Quenching by acrylamide and temperature of a fluorescent probe attached to the active site of ribonuclease.

The fluorescence properties of ribonuclease labelled at its active site with N-(iodoacetylamino)-ethyl-5-naphthylamine-1-sulfonic acid have been studied at different temperatures and in the presence of acrylamide. The rate constant for the quenching of the fluorescence of labelled ribonuclease by acrylamide is apparently not limited by the "accessibility" of the probe: similar values are obtained for the native and denatured states of the protein.

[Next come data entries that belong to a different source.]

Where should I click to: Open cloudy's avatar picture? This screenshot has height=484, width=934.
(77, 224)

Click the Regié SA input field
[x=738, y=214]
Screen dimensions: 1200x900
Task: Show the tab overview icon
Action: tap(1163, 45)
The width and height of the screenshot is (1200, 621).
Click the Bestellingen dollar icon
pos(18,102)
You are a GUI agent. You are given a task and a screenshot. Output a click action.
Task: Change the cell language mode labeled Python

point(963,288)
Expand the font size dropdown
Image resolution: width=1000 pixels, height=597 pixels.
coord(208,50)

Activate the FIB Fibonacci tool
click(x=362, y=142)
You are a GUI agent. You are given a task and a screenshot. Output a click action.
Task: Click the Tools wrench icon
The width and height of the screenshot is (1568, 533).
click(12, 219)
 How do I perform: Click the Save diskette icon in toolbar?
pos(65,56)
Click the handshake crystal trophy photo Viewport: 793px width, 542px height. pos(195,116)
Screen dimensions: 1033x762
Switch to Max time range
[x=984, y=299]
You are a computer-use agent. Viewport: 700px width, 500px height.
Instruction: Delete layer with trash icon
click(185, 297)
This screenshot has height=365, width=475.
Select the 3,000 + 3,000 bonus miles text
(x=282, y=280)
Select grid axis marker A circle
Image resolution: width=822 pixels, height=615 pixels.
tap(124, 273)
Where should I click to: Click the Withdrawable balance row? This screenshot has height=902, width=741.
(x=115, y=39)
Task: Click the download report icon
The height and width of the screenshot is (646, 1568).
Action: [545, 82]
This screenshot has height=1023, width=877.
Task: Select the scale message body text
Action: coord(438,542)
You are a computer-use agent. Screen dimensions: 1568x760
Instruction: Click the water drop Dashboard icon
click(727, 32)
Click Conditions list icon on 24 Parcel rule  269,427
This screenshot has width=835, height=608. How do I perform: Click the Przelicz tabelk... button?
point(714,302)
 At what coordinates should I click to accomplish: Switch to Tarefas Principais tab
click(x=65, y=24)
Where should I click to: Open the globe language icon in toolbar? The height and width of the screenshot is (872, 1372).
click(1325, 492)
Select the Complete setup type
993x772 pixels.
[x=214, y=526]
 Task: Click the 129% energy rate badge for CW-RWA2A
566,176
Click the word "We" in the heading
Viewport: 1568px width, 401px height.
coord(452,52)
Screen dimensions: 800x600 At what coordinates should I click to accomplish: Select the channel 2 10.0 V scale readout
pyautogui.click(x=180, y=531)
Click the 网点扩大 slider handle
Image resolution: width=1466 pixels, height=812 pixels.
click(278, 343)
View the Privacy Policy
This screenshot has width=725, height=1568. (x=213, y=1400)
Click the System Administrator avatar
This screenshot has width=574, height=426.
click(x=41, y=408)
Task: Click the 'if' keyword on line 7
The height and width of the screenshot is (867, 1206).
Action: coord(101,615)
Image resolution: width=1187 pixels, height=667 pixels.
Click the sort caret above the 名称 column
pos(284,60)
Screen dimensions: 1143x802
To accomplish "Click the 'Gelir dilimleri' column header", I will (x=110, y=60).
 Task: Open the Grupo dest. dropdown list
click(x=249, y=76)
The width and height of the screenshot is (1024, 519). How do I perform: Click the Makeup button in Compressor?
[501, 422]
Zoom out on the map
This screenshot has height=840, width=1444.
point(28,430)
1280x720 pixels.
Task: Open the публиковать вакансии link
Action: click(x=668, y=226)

Instead, acrylamide seems to be a rather inefficient quencher of this fluorescent group [acetamidoamino)ethyl-5-naphthylamine-1-sulfonic acid), as shown by non-linear Stern-Volmer representations, biphasic decay kinetics, and a low value of the rate constant. The fluorescence intensity of the native state of the labelled protein is highly sensitive to temperature and exhibits a 20% decrease for an increase of temperature of from 10 degrees C to 30 degrees C, independent of solvent viscosity. This thermal quenching is specific for the native conformation and disappears when the protein is unfolded. When the fluorescence lifetime of the label is shortened by addition of acrylamide, the effect of temperature becomes identical for native and unfolded structures. This suggests that the cause of the thermal quenching is the presence of conformational fluctuations within the native protein which apparently take place in the time range from 35 to 200 ns.